[SET TASKS]
**A)** Translate this sentence from the forum thread into Spanish: "It's like most other professions involving freelance work."
**B)** Rewrite the forum thread starting with "Another individual I" and going on through "our unfair world.", replacing "ski instructor" with "tennis coach".

Another individual I crossed paths with was big time nyc lawyer who let me rent a room out of his cottage (small, modest) at a ski resort.  He left everything behind to become a ski instructor.... the environment and the people in the room just seem to light up when he shows up.  His good demeanor is contagious.  

In those two cases, wealth is defined in other terms... not material.  I continuously remind people that the "success" of an indivdual should not be based on the person's car or bank account.  All that means is that their "talent" is more marketable in our unfair world.

Sorry if I sound pessimistic (my friends make fun of me because of it) but  I've crossed paths with others that also have similar stories and I am approaching a similar point in my life.   I just have to conjure up the courage to make a change... or just make the current work better.  In either case, the OP is young... take the risks NOW.  Once you have a mortgage, kids, and wife that depends on you, often the choice is made for you regardless.


----------



## JerryPH

usayit echos my sentiments 10000000000000%!!

When I was working for someone making $250,000, I was working 20 hour days, 7 days a week.  I was tired, ill and constantly burnt out.

This company was the main reason I struck out on my own.  First thing I did was take 3 months off to physically recover, and 3 months to restructure my work carreer.  Best 6 months of my life and I was never happier that fierst year and making $10Gs that first year over making $250Gs and killing myself.  Within 6 months, I was happy, healthy and LIVED life for me and my family.  Yes I make more than that now, but that lesson of placing life and family before work is my mantra to this day.

I'd rather live as a happy pauper than the richest and most miserable lifeless man on the planet any day.


----------



## usayit

JerryPH said:


> usayit echos my sentiments 10000000000000%!!
> 
> When I was working for someone making $250,000, I was working 20 hour days, 7 days a week.  I was tired, ill and constantly burnt out.



Sounds exactly like a repeat movie of my life at this moment.. hehehe lol..

I joke with my friends that I am in a state where maturity/wisdom that comes with age is at balance with the immaturity of what's left of my youth.

They usually respond with "you talk too much.. just admit it and call it mid-life-crisis".

For now, I managed to work my schedule to stack hours into single days... so I now work only 5 days but they are long....  

The days when you notice "usayit" not logged into the TPF are the good ones.... he's out shootin (with family) instead of being stuck behind computers.


----------



## *Mike*

Photography isn't known for being lucrative...  Here's a link: US Occupational Outlook Handbook.

There are a lot more poor, or part time, photographers than there are truly successful ones.  It can be done.  You can earn a good living.  But, it's not the norm...


----------



## Alpha

It's like most other professions involving freelance work. You can make no money or you can make millions.


----------



## Dodge

JerryPH said:


> Warning:  semi-long story coming up.
> 
> When I was 16 years old, I was visiting Florida.  We had our trailer, car, dog, etc... with us.  One day, this $250,000 motorhome rolls into the spot beside my mine (just to set
> the date, we're talking 1976.  250Gs was a lot back then...lol).
> 
> We owned a doberman, as a coincidence, so did the owner of the motorhome.  I started talking with the guy and he invited me in for a drink, so I did and we chatted a while.
> 
> Eventually, the topic of his wealth came into the discussion, and he was quite open and honest that he was a multi-millionaire.  Of course, being 16, I asked how he got there.

[Part of a data file]
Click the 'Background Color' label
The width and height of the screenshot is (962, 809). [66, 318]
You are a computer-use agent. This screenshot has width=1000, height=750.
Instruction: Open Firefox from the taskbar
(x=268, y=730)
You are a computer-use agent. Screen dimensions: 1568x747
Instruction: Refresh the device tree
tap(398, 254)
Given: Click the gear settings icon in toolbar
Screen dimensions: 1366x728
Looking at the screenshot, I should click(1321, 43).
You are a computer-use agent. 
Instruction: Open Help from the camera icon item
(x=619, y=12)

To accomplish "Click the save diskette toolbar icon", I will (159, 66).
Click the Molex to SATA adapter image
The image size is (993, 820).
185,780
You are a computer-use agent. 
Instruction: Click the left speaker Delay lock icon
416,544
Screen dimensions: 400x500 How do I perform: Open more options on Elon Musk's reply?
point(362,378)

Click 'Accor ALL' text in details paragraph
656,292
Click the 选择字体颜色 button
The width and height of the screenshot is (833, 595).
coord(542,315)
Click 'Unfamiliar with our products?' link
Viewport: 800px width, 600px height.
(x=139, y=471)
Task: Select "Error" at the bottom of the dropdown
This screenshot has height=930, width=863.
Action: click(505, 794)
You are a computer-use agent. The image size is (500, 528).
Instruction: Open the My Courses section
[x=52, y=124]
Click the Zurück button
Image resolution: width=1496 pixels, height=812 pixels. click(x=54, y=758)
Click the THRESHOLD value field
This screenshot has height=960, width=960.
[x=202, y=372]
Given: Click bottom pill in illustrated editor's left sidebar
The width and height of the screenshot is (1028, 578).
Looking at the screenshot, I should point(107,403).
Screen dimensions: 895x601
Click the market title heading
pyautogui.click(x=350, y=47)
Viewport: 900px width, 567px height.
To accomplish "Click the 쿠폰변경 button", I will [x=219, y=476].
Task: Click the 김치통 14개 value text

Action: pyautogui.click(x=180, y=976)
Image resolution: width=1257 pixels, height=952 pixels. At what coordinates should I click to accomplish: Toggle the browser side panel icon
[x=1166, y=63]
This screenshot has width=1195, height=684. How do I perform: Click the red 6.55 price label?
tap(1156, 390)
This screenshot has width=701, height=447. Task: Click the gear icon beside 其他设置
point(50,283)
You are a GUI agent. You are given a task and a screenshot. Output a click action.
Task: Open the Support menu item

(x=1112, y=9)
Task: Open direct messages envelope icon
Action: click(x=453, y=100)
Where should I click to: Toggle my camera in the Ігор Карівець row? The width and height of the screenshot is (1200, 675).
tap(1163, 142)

[RESULTS FOR THE EXERCISE]
**A)** Es como la mayoría de las demás profesiones que implican trabajo independiente.

**B)**
Another individual I crossed paths with was big time nyc lawyer who let me rent a room out of his cottage (small, modest) at a ski resort.  He left everything behind to become a tennis coach.... the environment and the people in the room just seem to light up when he shows up.  His good demeanor is contagious.  

In those two cases, wealth is defined in other terms... not material.  I continuously remind people that the "success" of an indivdual should not be based on the person's car or bank account.  All that means is that their "talent" is more marketable in our unfair world.